Electronic g-factor measurement from ENDOR-induced EPR patterns: malonic acid and guanine hydrochloride dihydrate

Abstract

Measurement of electronic g-factors ( g ) from radicals in irradiated organic crystals is generally difficult because the overall EPR pattern is usually the composite of several components, e.g., from multiple radicals and from multiple magnetic sites. However, when an ENDOR line is fully resolved, the method of ENDOR-induced EPR (EI-EPR, or EIE) in principle permits identification of the EPR pattern from the individual component yielding the line. To examine this method as an approach useful for measuring g , we used it to measure those of known radicals in two different crystal systems. First, to verify correspondence of the EIE and EPR sufficient for using EIE patterns to extract g , we used both EIE and EPR to measure g of CH(COOH) 2 from irradiated crystals of malonic acid.

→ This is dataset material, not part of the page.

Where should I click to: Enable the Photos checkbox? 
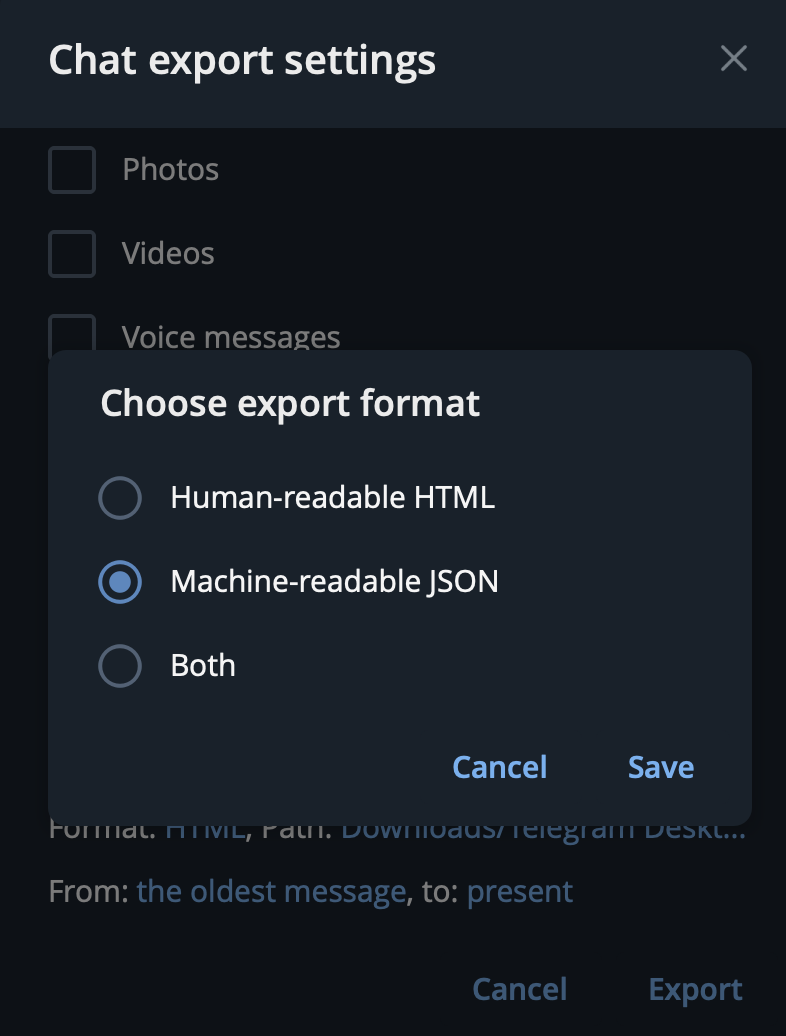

Then, to illustrate the procedure applied to a system giving a more complex EPR pattern, we used EIE to measure g of the O6-protonated anion radical of guanine in irradiated guanine · HCl · 2H 2O crystals. EPR results from the malonic acid radical are g max=2.00374(2), g mid=2.00331(2), and g min=2.00234(3); EIE results from the same radical are g max=2.00375(2), g mid=2.00334(2), and g min=2.00238(2), where numbers in parentheses indicate statistical uncertainties in the respective least significant digits. In addition, eigenvectors from the two sets of measurements agree to approximately 1°. Results from the guanine radical are g max=2.00490(2), g mid=2.00318(4), and g min=2.00218(4). (The uncertainties should reliably indicate relative accuracy, while absolute accuracy is within ±0.0002 as indicated by simultaneous measurement of Cr 3+ in MgO.)